Some micros have two oscillators built in, so a reference xtal and a
DUT could be connected directly. But I can buy a lot of new
guaranteed-accurate crystals for the cost of the engineering to make
such an instrument.

I thought some microprocessors like that were meant to be very cheap,
designed to allow a realtime clock as well as the stuff for processing
timebased information. One of those might be ideal. Just tap the realtime
clock circuit for the reference.
 
L

Lostgallifreyan

0.5% typical of many multimeters

Typo, meant 0.3%, even 0.1%, certainly better than 0.58% should be had
from a freq/volt converter and multimeter...
 
S

Spehro Pefhany

---
The insurmountable problem I see with your approach is that no
matter what you do you can't use the µC's time base to determine its
own frequency since you'll either have to have a reference time base
running independently from your µC time base or, knowing the
frequency and accuracy of your µC time base, use it as the
referenced against which to measure the period/frequency of the
crystal being tested in a _separate_ oscillator.

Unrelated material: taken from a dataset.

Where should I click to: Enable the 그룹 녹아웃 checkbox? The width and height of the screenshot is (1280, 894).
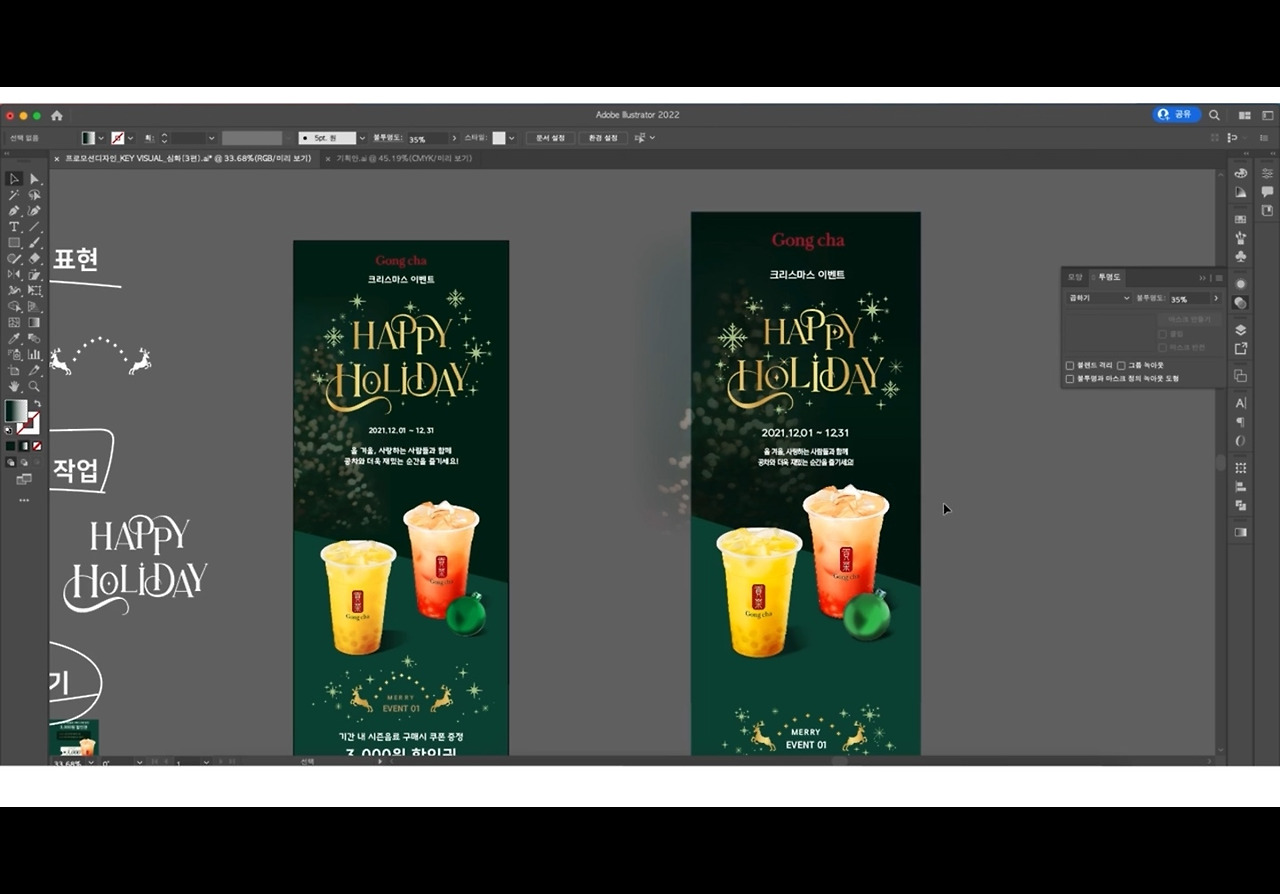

Some micros have two oscillators built in, so a reference xtal and a
DUT could be connected directly. But I can buy a lot of new
guaranteed-accurate crystals for the cost of the engineering to make
such an instrument.
In either case what
you'll have built is a conventional frequency or period counter.

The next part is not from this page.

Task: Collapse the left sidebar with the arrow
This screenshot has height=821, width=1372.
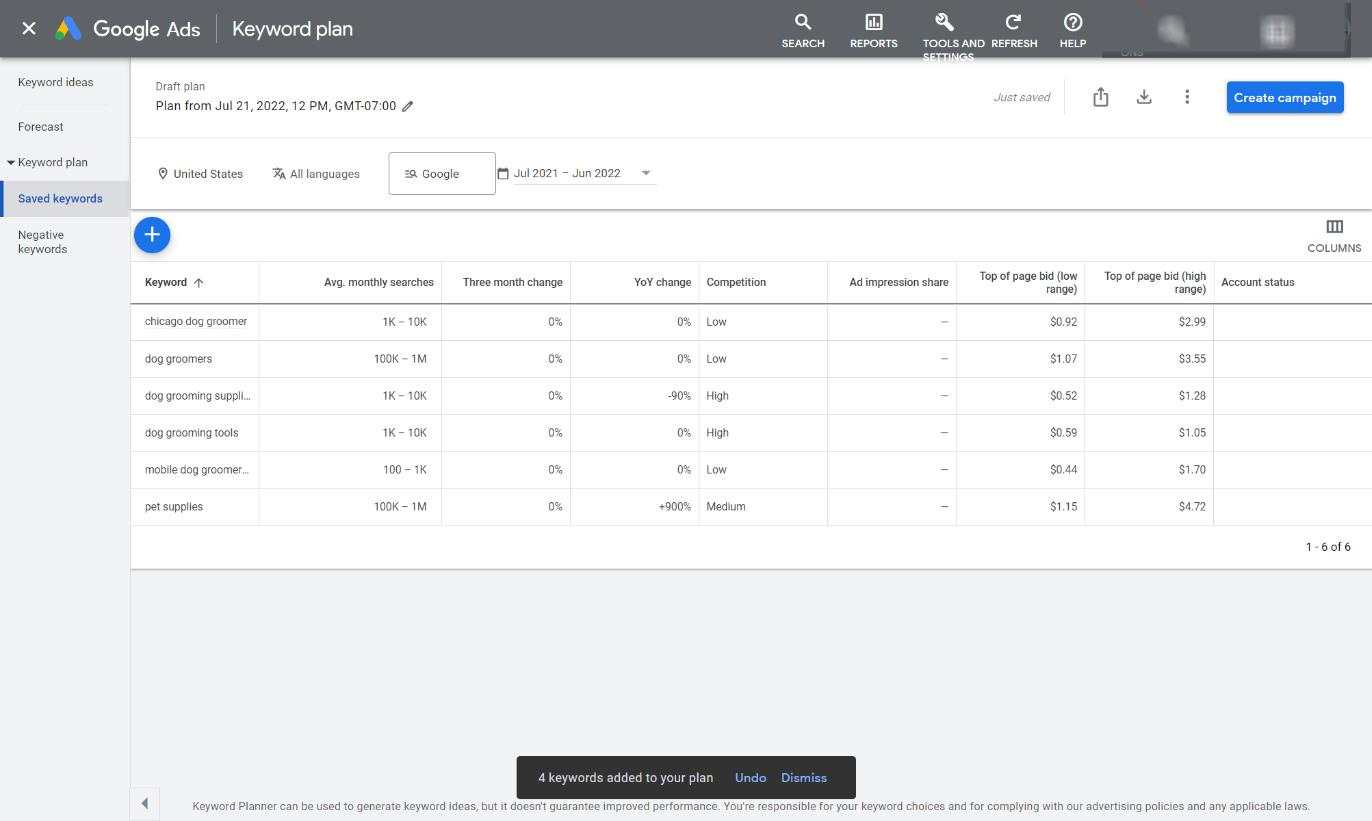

Yup. It might make more sense to just use the micro as an oscillator
and measure the frequency with a frequency counter! But even that
requires some programming (or configuration, at least) on many modern
micros.


Best regards,
Spehro Pefhany
 
S

Spehro Pefhany

I thought some microprocessors like that were meant to be very cheap,
designed to allow a realtime clock as well as the stuff for processing
timebased information. One of those might be ideal. Just tap the realtime
clock circuit for the reference.

Typically that's the intended purpose of the alternate oscillator. You
have to provide the external crystal and perhaps some additional
parts.

You don't necessarily have access to the internal nodes to make it do
what you want, it might take some external gates or it might not even
be possible to make it work well, depending on the particular
processor and peripheral implementation. For example, you might have
to live with jitter in the interrupt latency affecting the gate time
if the right hardware isn't in place internally.


Best regards,
Spehro Pefhany
 
J

jasen

In sci.electronics.basics said:
Yes, that's a problem for sure. I wonder how accurate is the 60 Hz
from the power company? A quick websearch didn't come up with
anything.

the yearly (or weekly) average is extremely good, but minute to minute
it's not all that hot - a cheap crystal keeps better time.
If it were reliable to a few PPM that might work as a
timebase. And IIRC the PIC devices have protective circuitry on the I/
O pins so all you need is a current-limiting resistor, say ten
megohms.

most people would run it through a step-down transformer first :)
Right. One that anyone with a PIC device could make in a few minutes
when needed, and repurpose for other uses afterwards.

pics are so cheap: why bother?

maybe you could make it so it gets its comparison time from a serial port

send it a pulse on the serial port (0 byte - 9 bit times worth of "+12V" on
an rs232) and it responds with the duration of the pulse in crystal cycles.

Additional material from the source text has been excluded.